■ Texte de la page
Ces orientations ne peuvent être considérées comme définitives, d'autres candidatures étant susceptibles de se manifester après l'accomplissement des formalités réglementaires de publicité avant rétrocession prévues à l'article R 142-3 du code rural".
Il ressort d'une simple lecture de la décision de préemption que celle-ci contient une motivation et que cette motivation répond aux objectifs prévus à l'article L 143-2 du code rural.
En effet cette motivation repose sur des considérations liées aux caractéristiques du bien préempté et sur des éléments résultant d'une étude environnementale. Elle évoque les difficultés spécifiques à la zone concernée à raison, à la fois d'une forte spéculation foncière et des besoins des exploitations agricoles. Elle suggère quelles sont les exploitations susceptibles de bénéficier de son intervention, sous réserve des candidatures pouvant se manifester lors de l'attribution ultérieure. Une telle motivation, en ce qu'elle est fondée sur des données concrètes rappelant la consistance et la situation du bien litigieux, permet de vérifier la réalité des objectifs poursuivis et répond aux exigences de la loi.

■ Consigne
Recopiez le passage du texte sur la décision de préemption compris entre « Ces orientations ne » et « du code rural. », ces deux bornes incluses, en remplaçant « code rural » par « Code rural ». Les lignes présentées ci-après n'interviennent en rien dans cet exercice.

(Données recueillies)

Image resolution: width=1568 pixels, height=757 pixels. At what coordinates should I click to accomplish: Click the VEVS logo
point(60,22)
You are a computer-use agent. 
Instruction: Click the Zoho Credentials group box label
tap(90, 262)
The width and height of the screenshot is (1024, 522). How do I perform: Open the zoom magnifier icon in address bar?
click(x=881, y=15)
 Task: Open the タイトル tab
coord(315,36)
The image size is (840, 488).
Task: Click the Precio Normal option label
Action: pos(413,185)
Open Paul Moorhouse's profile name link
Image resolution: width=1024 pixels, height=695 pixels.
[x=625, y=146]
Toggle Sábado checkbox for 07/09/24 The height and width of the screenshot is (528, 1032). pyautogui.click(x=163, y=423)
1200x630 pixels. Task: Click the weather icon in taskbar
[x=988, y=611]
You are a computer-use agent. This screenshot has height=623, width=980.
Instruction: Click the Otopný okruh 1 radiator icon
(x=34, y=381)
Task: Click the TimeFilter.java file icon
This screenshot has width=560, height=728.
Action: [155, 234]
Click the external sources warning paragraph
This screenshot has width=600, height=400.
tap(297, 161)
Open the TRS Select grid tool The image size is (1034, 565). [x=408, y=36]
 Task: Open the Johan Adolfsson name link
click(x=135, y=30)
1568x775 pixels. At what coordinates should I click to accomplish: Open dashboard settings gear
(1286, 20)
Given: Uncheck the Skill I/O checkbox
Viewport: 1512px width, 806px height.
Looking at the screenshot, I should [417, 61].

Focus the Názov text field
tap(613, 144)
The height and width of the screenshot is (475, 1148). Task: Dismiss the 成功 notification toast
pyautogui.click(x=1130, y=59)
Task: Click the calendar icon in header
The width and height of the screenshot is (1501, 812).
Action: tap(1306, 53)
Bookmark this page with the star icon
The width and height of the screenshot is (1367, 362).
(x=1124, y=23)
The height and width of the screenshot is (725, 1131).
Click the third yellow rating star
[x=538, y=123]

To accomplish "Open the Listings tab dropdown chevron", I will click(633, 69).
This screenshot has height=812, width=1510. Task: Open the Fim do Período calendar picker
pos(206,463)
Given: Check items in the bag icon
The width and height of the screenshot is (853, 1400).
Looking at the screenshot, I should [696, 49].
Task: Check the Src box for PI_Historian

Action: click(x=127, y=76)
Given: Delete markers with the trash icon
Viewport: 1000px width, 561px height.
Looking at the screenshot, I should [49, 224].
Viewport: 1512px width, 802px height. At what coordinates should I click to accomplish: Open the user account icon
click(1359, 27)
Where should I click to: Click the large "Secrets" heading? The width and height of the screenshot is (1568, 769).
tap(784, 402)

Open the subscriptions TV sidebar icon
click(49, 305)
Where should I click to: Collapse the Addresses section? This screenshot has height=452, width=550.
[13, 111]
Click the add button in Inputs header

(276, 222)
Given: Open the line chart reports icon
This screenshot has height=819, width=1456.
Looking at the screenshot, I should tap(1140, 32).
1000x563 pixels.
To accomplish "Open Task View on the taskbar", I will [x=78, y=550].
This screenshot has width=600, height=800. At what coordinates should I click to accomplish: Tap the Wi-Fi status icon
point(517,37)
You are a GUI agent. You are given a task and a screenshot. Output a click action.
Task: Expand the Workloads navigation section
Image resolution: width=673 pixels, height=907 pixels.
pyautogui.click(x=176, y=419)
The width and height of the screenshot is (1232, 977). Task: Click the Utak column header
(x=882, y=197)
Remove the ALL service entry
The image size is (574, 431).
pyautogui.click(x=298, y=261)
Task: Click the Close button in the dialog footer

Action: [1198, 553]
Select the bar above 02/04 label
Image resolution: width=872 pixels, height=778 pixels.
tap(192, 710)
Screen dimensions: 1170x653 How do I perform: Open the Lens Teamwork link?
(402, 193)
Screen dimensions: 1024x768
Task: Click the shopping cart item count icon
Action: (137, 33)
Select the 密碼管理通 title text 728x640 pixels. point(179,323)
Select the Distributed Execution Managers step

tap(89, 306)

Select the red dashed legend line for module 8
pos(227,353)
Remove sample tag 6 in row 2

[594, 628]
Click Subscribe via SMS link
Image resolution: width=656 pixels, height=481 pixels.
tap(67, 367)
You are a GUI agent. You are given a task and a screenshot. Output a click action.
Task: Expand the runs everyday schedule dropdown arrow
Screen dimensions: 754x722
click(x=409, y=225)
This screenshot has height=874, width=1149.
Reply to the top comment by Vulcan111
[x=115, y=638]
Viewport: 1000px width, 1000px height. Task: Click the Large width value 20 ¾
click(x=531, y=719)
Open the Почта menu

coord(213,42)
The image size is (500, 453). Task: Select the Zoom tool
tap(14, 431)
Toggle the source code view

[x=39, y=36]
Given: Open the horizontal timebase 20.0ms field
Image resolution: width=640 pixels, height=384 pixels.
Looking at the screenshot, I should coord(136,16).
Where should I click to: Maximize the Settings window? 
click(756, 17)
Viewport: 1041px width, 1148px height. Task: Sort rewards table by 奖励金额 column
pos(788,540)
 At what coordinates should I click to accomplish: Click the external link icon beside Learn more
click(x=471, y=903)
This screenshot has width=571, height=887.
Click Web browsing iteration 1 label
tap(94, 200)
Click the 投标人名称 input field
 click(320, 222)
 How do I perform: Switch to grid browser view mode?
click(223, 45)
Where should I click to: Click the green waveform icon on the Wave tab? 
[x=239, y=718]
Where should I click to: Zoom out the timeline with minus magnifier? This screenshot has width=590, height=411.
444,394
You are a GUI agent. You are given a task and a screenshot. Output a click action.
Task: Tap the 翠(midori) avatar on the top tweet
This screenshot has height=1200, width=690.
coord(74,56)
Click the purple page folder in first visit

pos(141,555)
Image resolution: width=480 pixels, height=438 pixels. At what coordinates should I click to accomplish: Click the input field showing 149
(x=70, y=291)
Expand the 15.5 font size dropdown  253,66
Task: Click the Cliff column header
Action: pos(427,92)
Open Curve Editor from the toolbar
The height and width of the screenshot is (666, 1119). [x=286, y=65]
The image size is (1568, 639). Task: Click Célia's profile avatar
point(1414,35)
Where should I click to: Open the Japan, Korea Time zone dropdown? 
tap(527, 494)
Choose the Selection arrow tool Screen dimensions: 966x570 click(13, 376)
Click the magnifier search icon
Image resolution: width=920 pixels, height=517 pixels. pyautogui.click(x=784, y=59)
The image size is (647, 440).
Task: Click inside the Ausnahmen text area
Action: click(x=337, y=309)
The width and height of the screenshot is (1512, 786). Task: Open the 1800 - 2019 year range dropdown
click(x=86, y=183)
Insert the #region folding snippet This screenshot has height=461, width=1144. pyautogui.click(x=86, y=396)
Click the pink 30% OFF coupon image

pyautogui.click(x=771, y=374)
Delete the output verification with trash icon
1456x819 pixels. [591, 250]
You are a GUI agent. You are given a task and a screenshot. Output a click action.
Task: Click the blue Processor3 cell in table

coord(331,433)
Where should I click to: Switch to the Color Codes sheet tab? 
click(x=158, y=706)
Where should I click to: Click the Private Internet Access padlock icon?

■ Réponse attendue
Ces orientations ne peuvent être considérées comme définitives, d'autres candidatures étant susceptibles de se manifester après l'accomplissement des formalités réglementaires de publicité avant rétrocession prévues à l'article R 142-3 du Code rural".
Il ressort d'une simple lecture de la décision de préemption que celle-ci contient une motivation et que cette motivation répond aux objectifs prévus à l'article L 143-2 du Code rural.